ZOW

Gelungener Neuanfang

Mit Spannung war die erste Ausgabe der „ZOW“ unter Regie der Koelnmesse erwartet worden. Eine stets gut besuchte Halle 20 des Messegeländes in Bad Salzuflen, allerorts zufriedene Gesichter und auch die Zahlen sprechen für den Erfolg der Veranstaltung. Einen hervorragenden Austausch in familiärer Atmosphäre bescheinigten Besucher und Aussteller der Ideenwerkstatt der Möbelzuliefererindustrie. Damit war auch dieses wichtige Ziel der neu konzipierten Veranstaltung erreicht.

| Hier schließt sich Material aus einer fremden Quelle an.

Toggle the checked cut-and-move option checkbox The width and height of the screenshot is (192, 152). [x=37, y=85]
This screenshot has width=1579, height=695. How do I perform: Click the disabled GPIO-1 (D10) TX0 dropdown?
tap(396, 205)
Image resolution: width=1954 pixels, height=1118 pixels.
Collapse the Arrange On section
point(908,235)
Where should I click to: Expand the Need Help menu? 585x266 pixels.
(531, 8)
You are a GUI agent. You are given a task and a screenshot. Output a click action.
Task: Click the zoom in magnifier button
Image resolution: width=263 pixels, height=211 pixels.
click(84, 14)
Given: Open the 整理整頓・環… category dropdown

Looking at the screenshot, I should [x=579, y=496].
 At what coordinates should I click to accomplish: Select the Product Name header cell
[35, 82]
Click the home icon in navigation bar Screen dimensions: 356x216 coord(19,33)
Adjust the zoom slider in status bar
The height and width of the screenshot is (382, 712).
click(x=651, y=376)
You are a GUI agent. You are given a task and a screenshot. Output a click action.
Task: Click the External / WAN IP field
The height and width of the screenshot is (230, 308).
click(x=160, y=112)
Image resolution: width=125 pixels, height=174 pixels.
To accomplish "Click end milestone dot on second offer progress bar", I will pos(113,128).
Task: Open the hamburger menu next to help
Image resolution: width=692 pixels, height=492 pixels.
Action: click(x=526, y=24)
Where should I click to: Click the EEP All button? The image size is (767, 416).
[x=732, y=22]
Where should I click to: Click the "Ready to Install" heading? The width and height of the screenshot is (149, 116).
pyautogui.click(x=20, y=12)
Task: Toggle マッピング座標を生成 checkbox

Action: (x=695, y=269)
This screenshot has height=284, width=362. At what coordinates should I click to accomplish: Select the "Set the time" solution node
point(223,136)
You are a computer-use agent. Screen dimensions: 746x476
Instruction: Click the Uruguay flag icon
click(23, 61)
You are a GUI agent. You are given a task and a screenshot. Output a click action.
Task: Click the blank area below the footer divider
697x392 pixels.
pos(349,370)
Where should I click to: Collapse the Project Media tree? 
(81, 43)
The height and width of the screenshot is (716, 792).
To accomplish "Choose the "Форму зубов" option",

„Wir wollten der ,ZOW‘ ihre ursprüngliche Funktion und Bedeutung für die Region und die Möbelindustrie zurückgeben. Der Zwei-Jahres-Turnus, im Wechsel mit der Weltleitmesse ,Interzum‘, ist dabei entscheidend. In den letzten Tagen haben wir einen ersten großen Schritt in die richtige Richtung gemacht. Sowohl die Ausstellerbeteiligung wie auch die Besucherzahlen haben unsere Erwartungen weitestgehend erfüllt“, zeigt sich Katharina C. Hamma, Geschäftsführerin der Koelnmesse, zufrieden. „Wir konnten insbesondere im Bereich Oberflächen einige Unternehmen zurückgewinnen, die zuletzt nicht mehr auf der ,ZOW‘ ausgestellt haben. Das zeigt, dass in der Branche Bedarf für dieses Format besteht, mit dem Fokus auf Ideen und Austausch. Die ,ZOW‘ bildet damit eine wichtige Ergänzung zur großen internationalen Leistungsschau der Branche, der ,Interzum‘ in Köln.“

Insbesondere die Qualität der Besucher wurde von den Ausstellern gelobt. Besucher aus allen relevanten Industriezweigen sowie Branchenführer aus den Bereichen Polster- und Kastenmöbel, Küchen-und Wohnmöbel nutzten die Chance zu intensiven Gesprächen.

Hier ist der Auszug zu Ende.